Nesse dia, eu também não devia saber que o Cinema iria tornar-se um dos meus maiores amigos e que este me faria companhia em muitos momentos de solidão. Não me lembro exactamente quando esta amizade começou, mas só comecei a guardar bilhetes e programas uns anos depois, a partir de 1974, e a cinefilia a sério só começaria em 1976, quando fui ao Palácio Foz ver o clássico KING KONG. A fim de perceberem esta estranha amizade, tenho que falar um pouco sobre mim.
Na adolescência as coisas não mudaram muito. Tinha alguns amigos na escola, mas continuava a preferir brincar sozinho, pois assim ninguém arruinava os filmes que eu criava. Entretanto, também comecei a escrever contos de terror; ainda me lembro de ter medo de uma cena que escrevi e de ter sido gozado pela família por causa disso. O fascínio pelo cinema ia crescendo e descobri a biblioteca da Cinemateca, onde passei muitas tardes de leitura. Preferia ir para aí do que estar com os meus colegas. Na verdade, senti-me sempre um marginal.
Claro que os meus colegas também gostavam de cinema, mas raramente queriam ouvir falar dos clássicos e, entre irem ao cinema ou a uma festa, preferiam a segunda hipótese. Mais tarde, fiz parte de alguns grupos de amigos (um deles até era conhecido pelos intelectuais da Cinemateca), mas os meus gostos pouco intelectuais (sempre preferi ver os filmes pelo lado emocional em vez do racional) levaram a que eu próprio me marginalizasse.
Toda esta solidão levou-me a aproximar-me cada vez mais do Cinema. Ir ao cinema era para mim um escape. Adorava deixar-me transportar para outros mundos, outras vidas e, sempre que me sentia deprimido, não havia nada melhor que ir até ao cinema. Aí ganhava forças para enfrentar a vida chata que levava.

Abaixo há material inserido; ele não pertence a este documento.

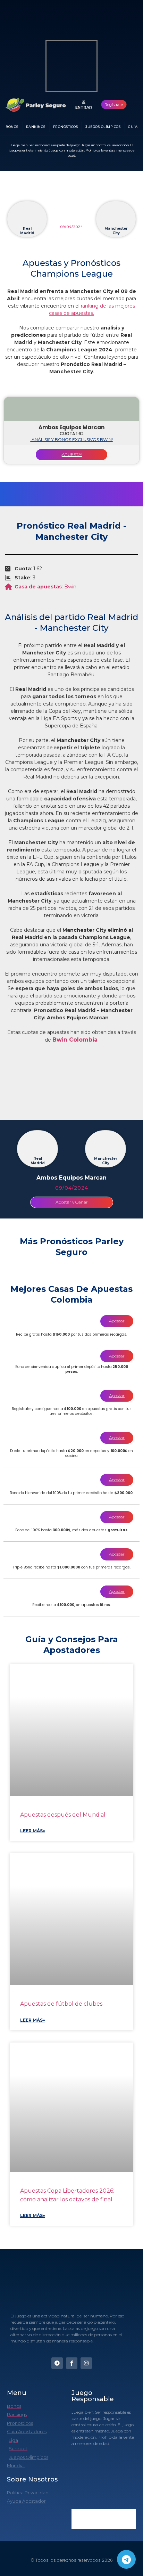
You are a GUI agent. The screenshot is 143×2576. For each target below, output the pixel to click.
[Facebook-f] (71, 2363)
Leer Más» (32, 1830)
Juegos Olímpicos (102, 127)
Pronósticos (65, 127)
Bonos (12, 127)
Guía (132, 127)
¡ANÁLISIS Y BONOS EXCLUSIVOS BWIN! (72, 439)
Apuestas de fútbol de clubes (61, 2003)
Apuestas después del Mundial (63, 1814)
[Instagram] (86, 2363)
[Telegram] (126, 2559)
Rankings (35, 127)
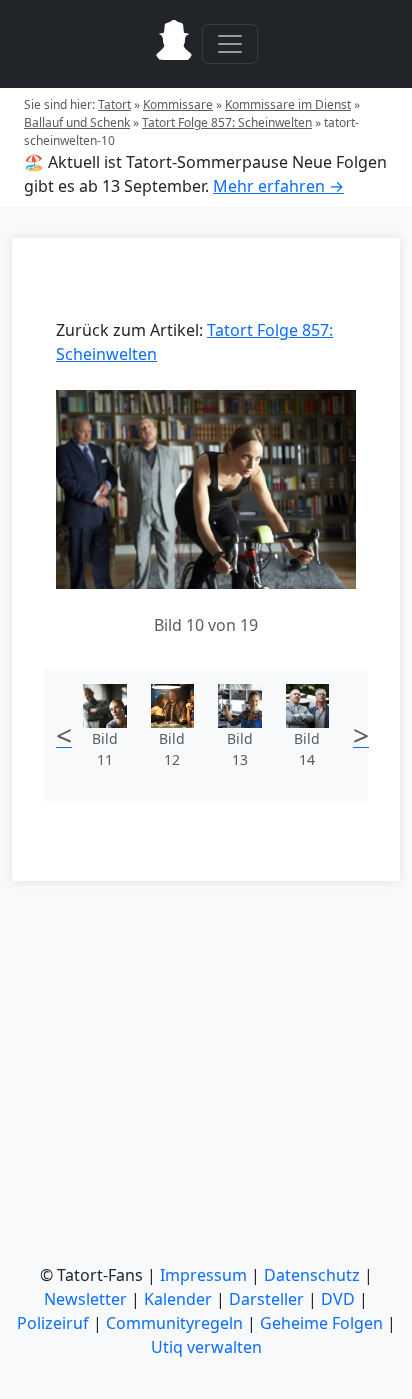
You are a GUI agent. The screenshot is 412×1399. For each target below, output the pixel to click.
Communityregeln (174, 1323)
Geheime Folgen (321, 1323)
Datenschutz (312, 1275)
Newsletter (85, 1299)
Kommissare (178, 104)
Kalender (178, 1299)
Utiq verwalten (206, 1347)
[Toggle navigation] (230, 44)
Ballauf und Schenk (77, 122)
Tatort (114, 104)
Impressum (203, 1275)
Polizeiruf (53, 1323)
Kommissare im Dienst (288, 104)
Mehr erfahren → (278, 186)
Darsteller (266, 1299)
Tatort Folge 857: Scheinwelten (227, 122)
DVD (338, 1299)
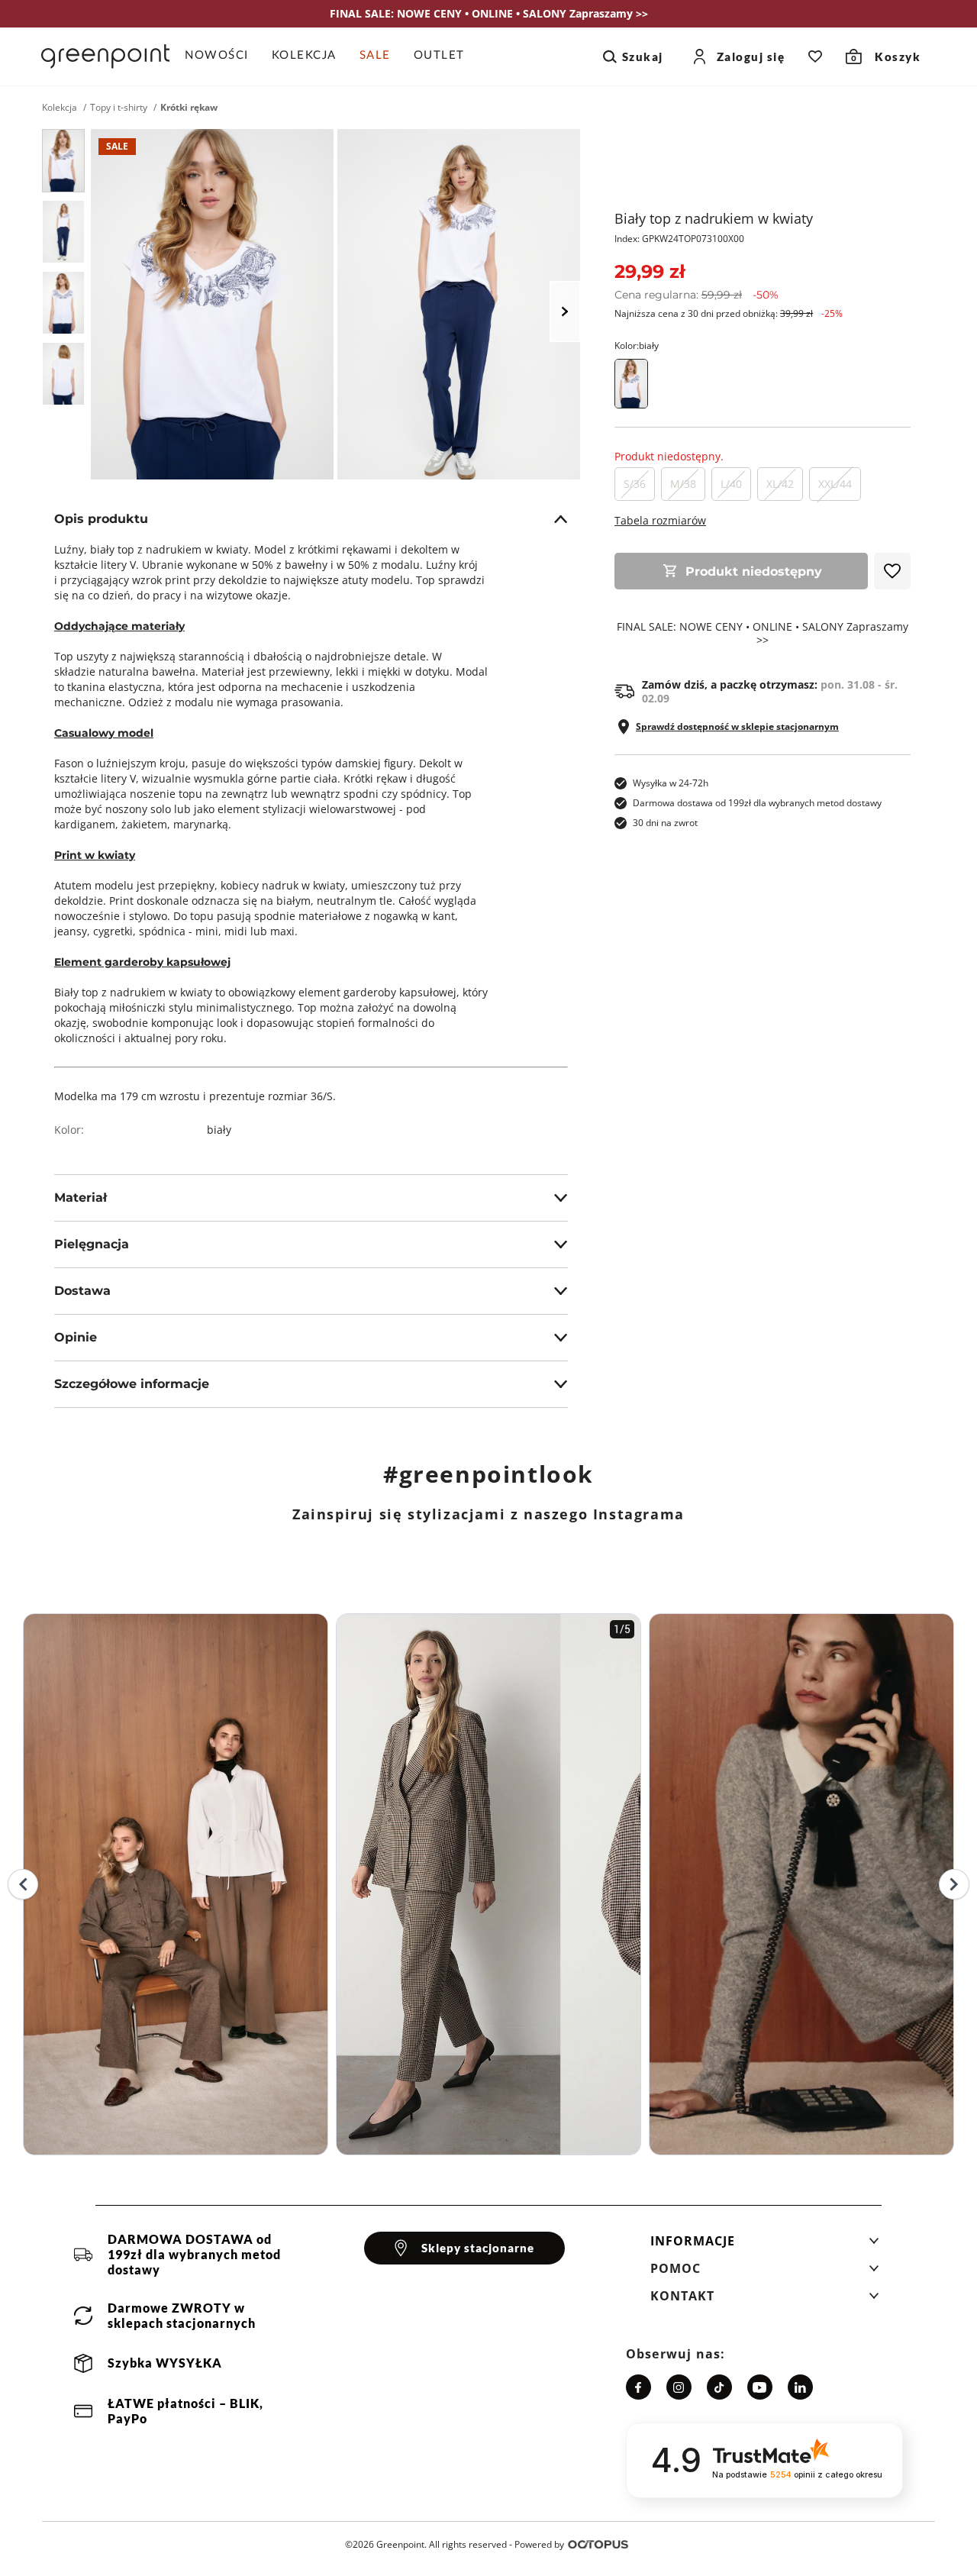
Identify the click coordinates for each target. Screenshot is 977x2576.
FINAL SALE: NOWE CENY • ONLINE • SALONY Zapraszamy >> (762, 633)
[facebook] (638, 2387)
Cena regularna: (696, 295)
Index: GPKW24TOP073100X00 (679, 238)
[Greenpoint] (105, 56)
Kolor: (636, 345)
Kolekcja (59, 108)
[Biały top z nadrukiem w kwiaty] (63, 160)
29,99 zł (649, 271)
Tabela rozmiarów (660, 520)
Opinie (75, 1337)
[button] (764, 2245)
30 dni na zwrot (665, 822)
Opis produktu (101, 519)
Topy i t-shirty (118, 108)
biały (219, 1129)
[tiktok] (719, 2387)
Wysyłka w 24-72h (670, 782)
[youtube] (759, 2387)
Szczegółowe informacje (131, 1384)
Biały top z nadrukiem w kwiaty (713, 218)
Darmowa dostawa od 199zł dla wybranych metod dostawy (757, 802)
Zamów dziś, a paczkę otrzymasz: (770, 691)
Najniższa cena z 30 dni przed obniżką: (728, 313)
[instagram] (679, 2387)
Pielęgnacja (91, 1244)
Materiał (80, 1197)
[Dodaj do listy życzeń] (892, 571)
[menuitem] (222, 56)
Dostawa (82, 1290)
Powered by (539, 2544)
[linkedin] (800, 2387)
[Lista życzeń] (815, 56)
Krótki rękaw (189, 108)
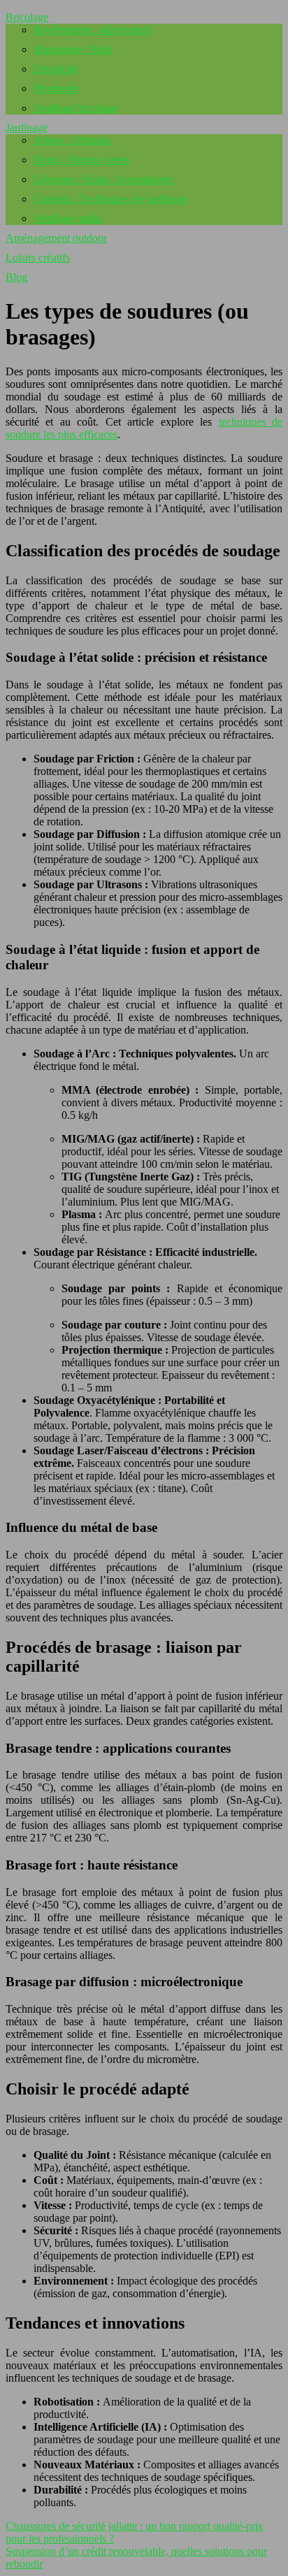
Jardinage (27, 127)
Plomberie (56, 88)
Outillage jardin (68, 218)
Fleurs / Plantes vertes (81, 160)
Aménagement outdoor (56, 238)
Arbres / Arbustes (72, 140)
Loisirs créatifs (38, 257)
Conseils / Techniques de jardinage (110, 199)
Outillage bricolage (75, 108)
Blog (16, 277)
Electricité (56, 69)
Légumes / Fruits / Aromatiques (103, 179)
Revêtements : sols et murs (92, 30)
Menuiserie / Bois (72, 49)
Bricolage (27, 17)
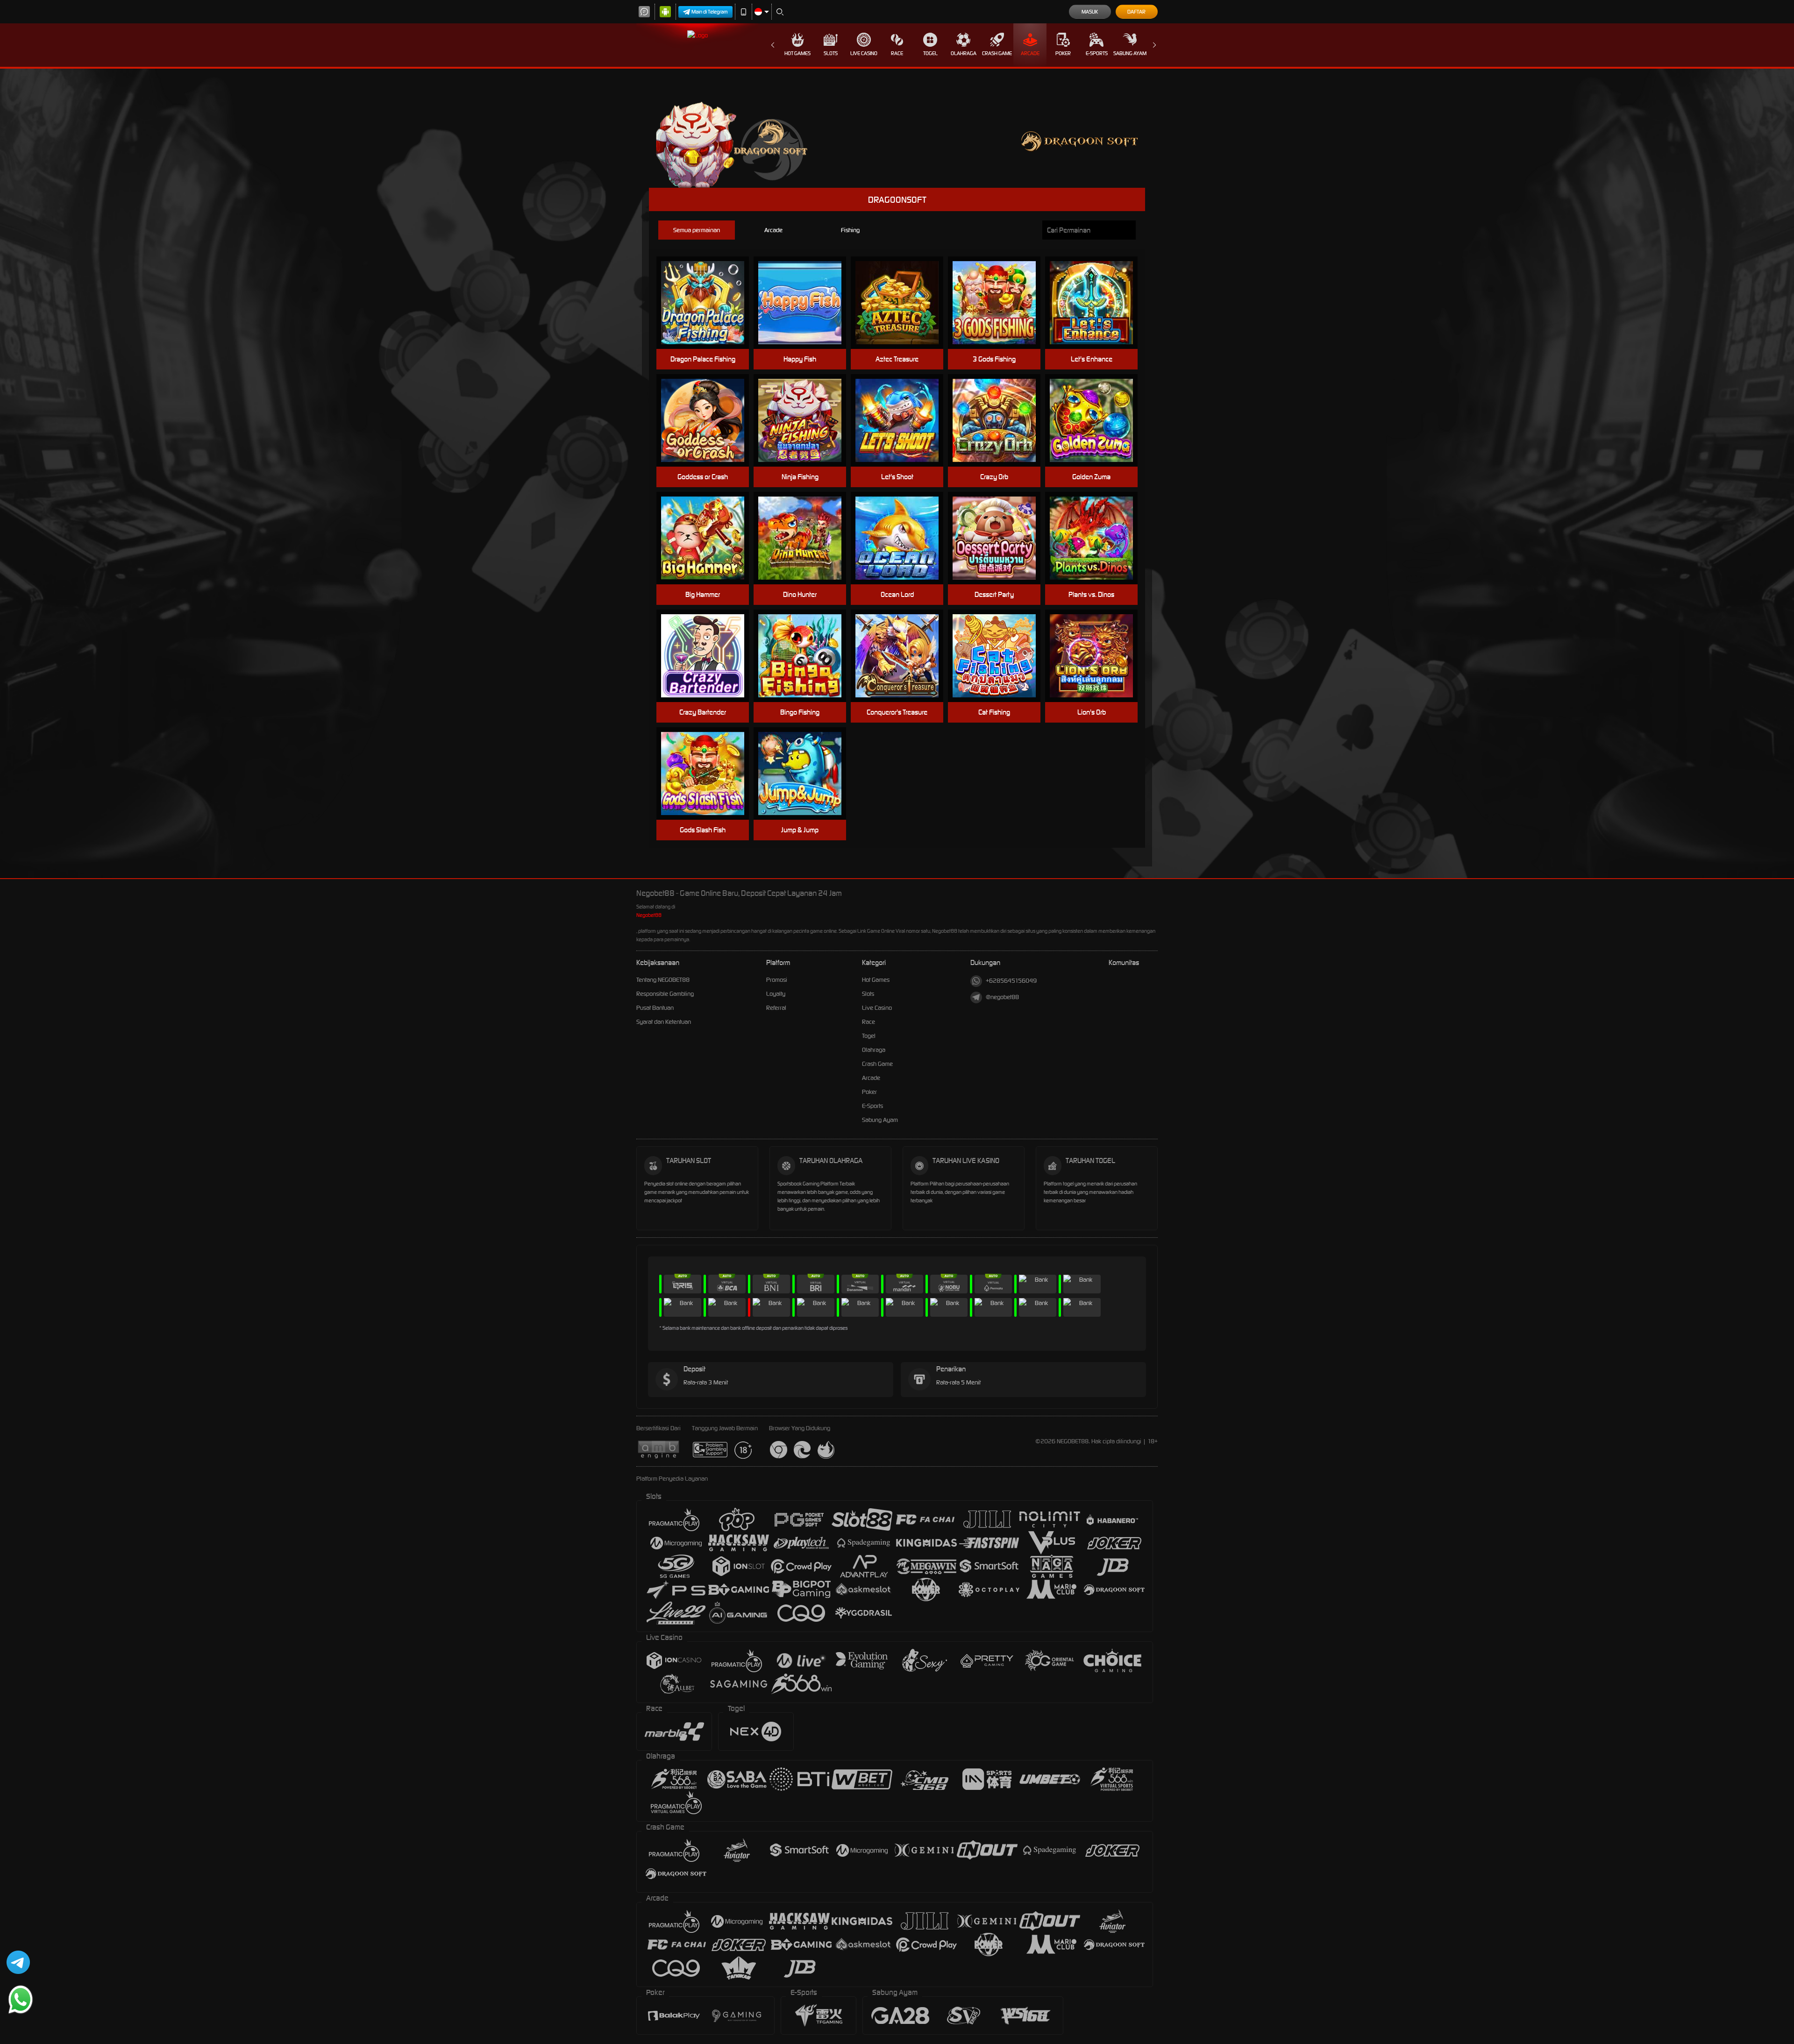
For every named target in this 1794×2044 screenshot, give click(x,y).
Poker (1063, 53)
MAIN (708, 303)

O Cinema é como uma droga que durante umas horas nos faz esquecer o nosso dia-a-dia e, quando os filmes são mesmo bons, tem o poder de provocar emoções. Há quem prefira filmes que os desafiem intelectualmente, eu prefiro uma boa história, com pés e cabeça, que me faça sentir qualquer coisa.
É reconfortante saber que o Cinema continua a existir e que continuo a poder recorrer aos seus dotes mágicos. Quando revejo um filme é como visitar um velho amigo e recordar emoções que julgava perdidas na poeira do tempo. É por isso que eu chamo ao Cinema um velho amigo; um daqueles que não se esquece e que sabe bem ter ao nosso lado!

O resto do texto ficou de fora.